Start of Source excerpt

I went to one firm that had studied the right size of the table in the cafeteria so that people would sit together and talk. How long a wait there should be on the line in the cafeteria so that people would chat, that wouldn’t feel that the line was too long. Everything for conversation. In other words, they had read Ben Waber’s research. They knew how important conversation was. Yet, they also demanded that the highest value really was being always on the company messaging system. If you didn’t respond to a message within, I don’t know fifteen, twenty minutes, a half hour, somehow you weren’t showing devotion.

You can’t have it both ways. That company is starting to … There’s a lot of pressure there to turn things around and to … If they’re going to talk the talk, they have to walk the walk. Conversation really has to be a way of life within the culture of the company. It can’t be slogans or cappuccino machines or micro-kitchens. It really has to be how you run your business.

Brett McKay: I thought it was interesting too how CEO’s are starting to implement basically like social skills classes for their newer recruits, because these young people coming out of college, they want to do everything by email or text messaging.

Sherry Turkle: Yes. That is very common. It’s very common to have CEO’s saying … Several CEO’s have said that they spend what they consider an unconscionable amount of time on social … I mean they don’t even know how to put it, kind of social skills training.

Brett McKay: Etiquette? Yeah.

Sherry Turkle: Getting people to be together and hang out with each other and apologize to each other, instead of sending each other crazy emails constantly. Which is what they were doing.

Brett McKay: Yeah, I’ve had those experiences. I work from home and so a lot of people I work with, it’s remote. I guess that’s another problem, right? More and more companies have decided to do this whole remote working thing. It makes it more productive. It saves money, but in the process it sucks at my time. I’ve had email exchanges, like a chain of emails that was sixty emails back and forth, when a simple phone call could have gotten the problem solved in five minutes. No one ever thinks, oh let’s just get on the phone. It’s just let’s keep doing email because this is comfortable.

End of Source excerpt

### Task 1
Answer these questions from the interview excerpt, one line each:
(a) What two things had the firm studied about its cafeteria?
(b) By what means do young people coming out of college want to do everything, according to Brett McKay?
(c) How many emails were in the chain McKay describes?
### Task 2
According to the interview excerpt, what three things can conversation within a company not be?

Start of Material

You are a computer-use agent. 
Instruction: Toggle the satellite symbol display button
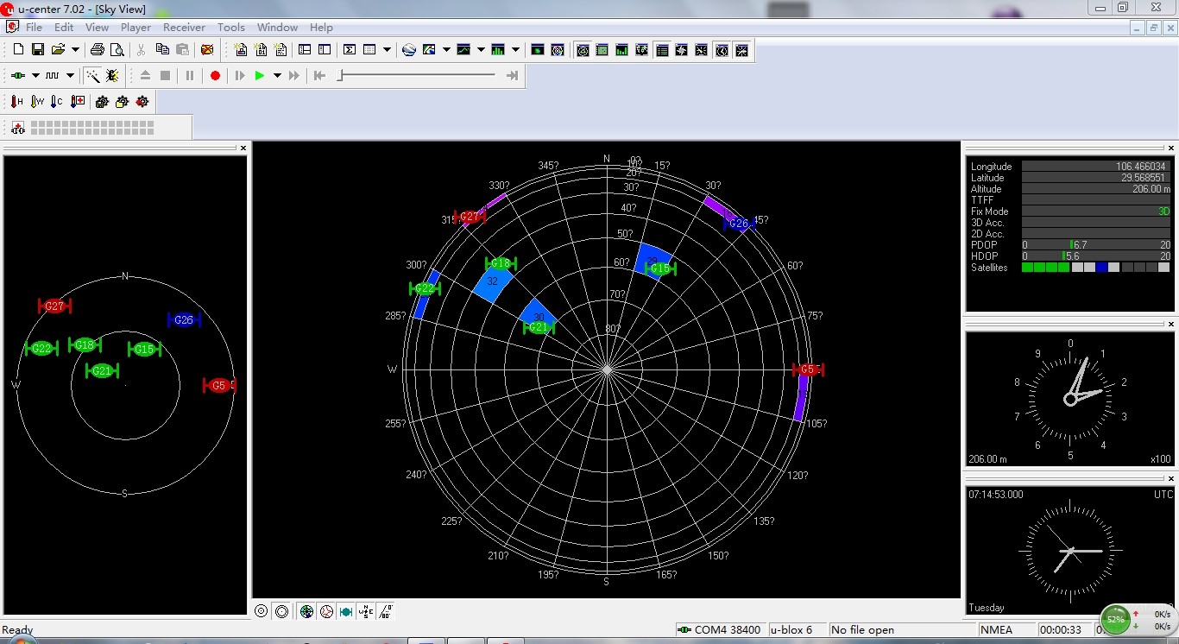pyautogui.click(x=346, y=611)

End of Material

### Written reply 1
(a) The right size of the table and how long the wait on the line should be.
(b) Email or text messaging.
(c) Sixty.

### Written reply 2
Slogans, cappuccino machines, micro-kitchens